Entenda-se: este não é um prédio vazio, mas esvaziado para a execução de uma obra que se orientou por uma proposta de uso futuro. O projeto de uso prevê atividades em sua maioria abertas ao público, em boa parte rentáveis, como um café panorâmico na cobertura, salas de treinamento nos pavimentos superiores, auditório, Sala Sidney Miller, galeria de arte no mezanino, loja no pilotis, locais adequados e acessíveis para os acervos e um projeto de exibição desses acervos e das obras de arte e design integradas à arquitetura.
O Capanema é a primeira lição que se aprende na escola sobre o que é o Movimento Moderno na arquitetura, ousadia e inovação que resultaram da intenção de se projetar o país internacionalmente, para além do exotismo e da natureza. Um time da pesada, liderado por Lucio Costa e com a participação de Niemeyer recém formado, projetou o edifício.
Não por acaso, Lucio Costa e Niemeyer são também os autores de Brasília. Sem o Capanema e sem a política de cultura e patrimônio que se concebeu e executou ali dentro, não existiria Ouro Preto, não existiria Salvador, a Pampulha, nem mesmo Brasília! Todas elas teriam se tornado esse mar do provisório e do efêmero, sem memória, sem alma, sem arte, como é a maioria das nossas cidades. Por tudo que materialmente ele é e pelo que se fez ali dentro, o Capanema é um dos símbolos do país, e símbolos não se vendem, a não ser que o que se deseja seja exatamente destruí-los.

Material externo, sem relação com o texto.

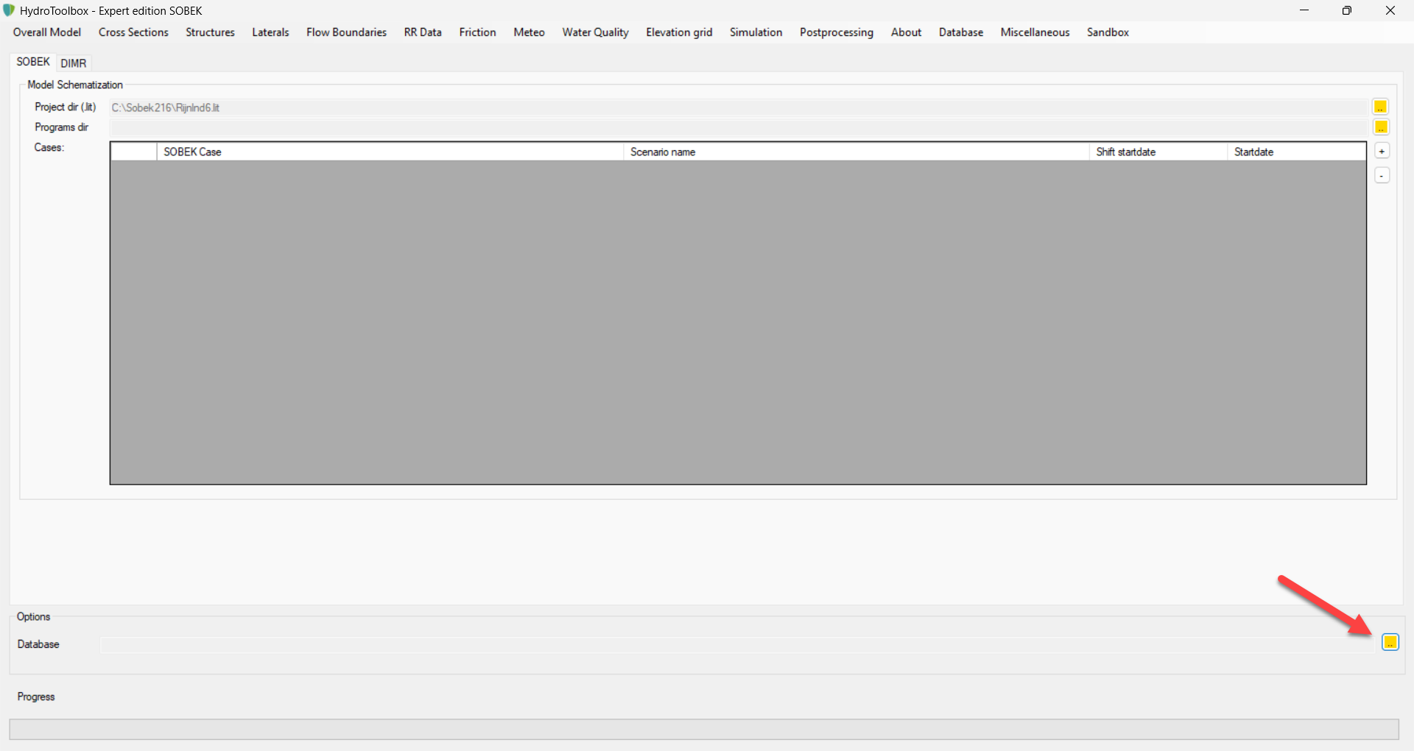The width and height of the screenshot is (1414, 751).
Task: Click the HydroToolbox app icon in title bar
Action: (x=9, y=10)
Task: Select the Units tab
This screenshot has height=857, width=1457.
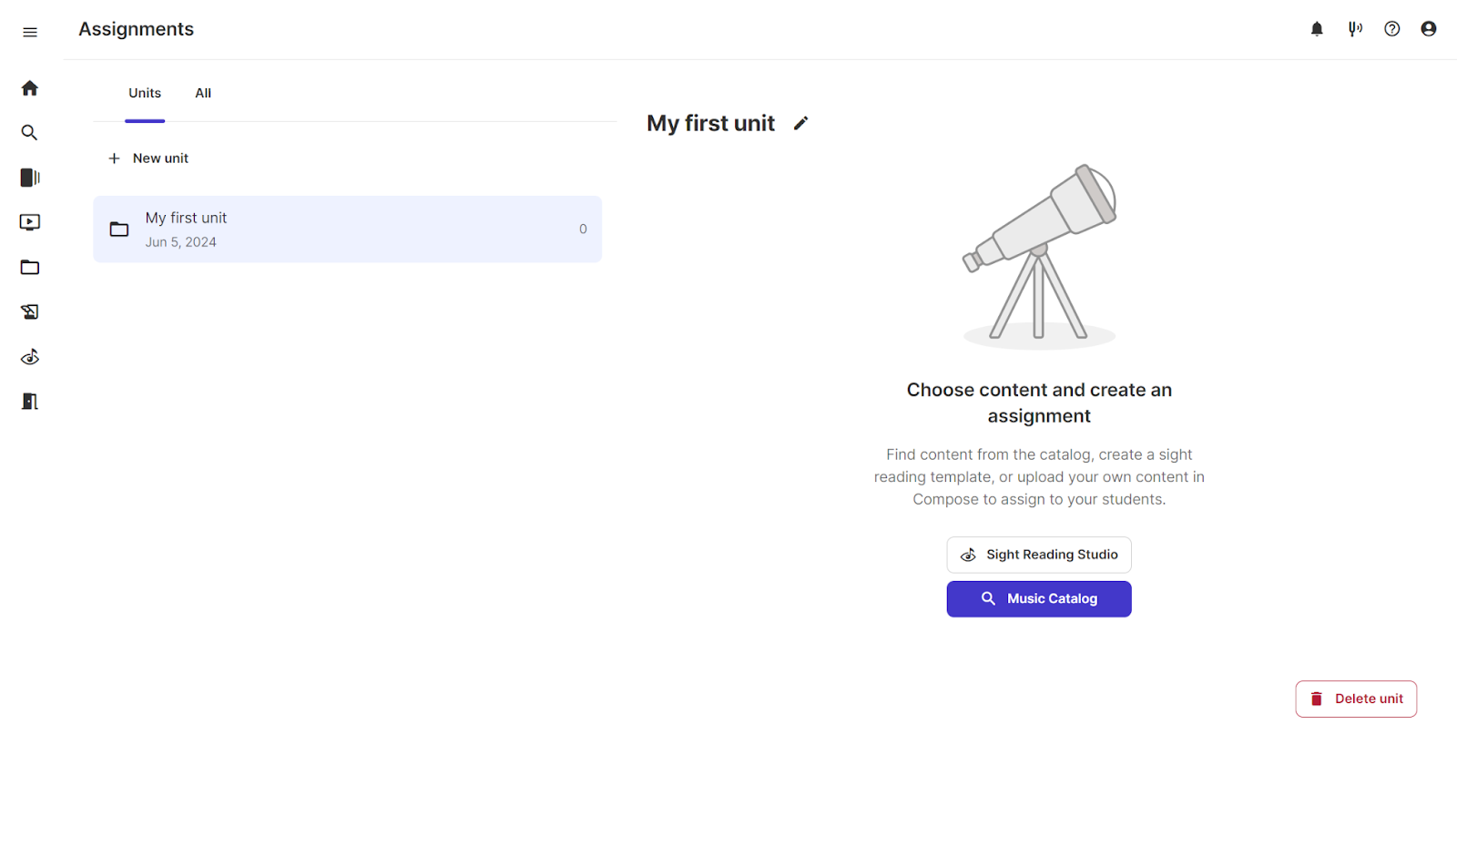Action: [145, 93]
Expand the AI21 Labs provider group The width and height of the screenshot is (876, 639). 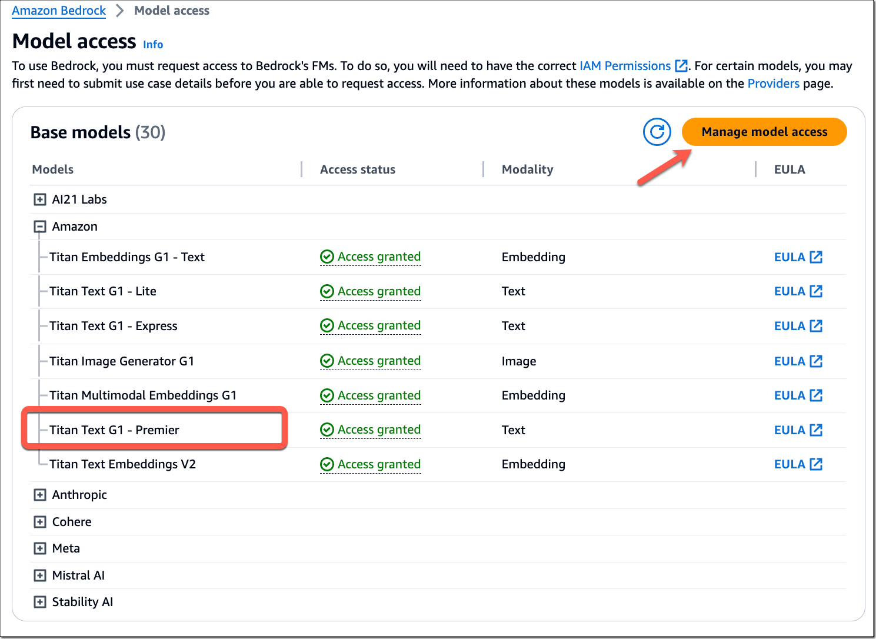[40, 199]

É preciso dar destinação aos imóveis públicos e a venda é apenas uma das possibilidades, desde que inserida em alguma estratégia. E, no caso, a estratégia parece estar de ponta-cabeça, talvez por ser mais fácil começar pelo que já está resolvido: um prédio restaurado, bem localizado e sem problemas fundiários.
Esse tesouro, ao invés de se tornar mais um em um mercado saturado de imóveis vazios, seria muito mais eficaz se tratado como fator de estimulo à valorização econômica do seu entorno. Ou seja, parece que o preconceito com o que é público, especialmente no campo da cultura, está levando a se trocar uma solução por um problema: para arrematar o projeto em curso, falta apenas um modelo de parceria visando à sua gestão (não confundir com venda) medida que, de imediato, nos daria a alegria de devolver aquele espaço a um país tão farto do baixo astral, da grosseria e das más notícias!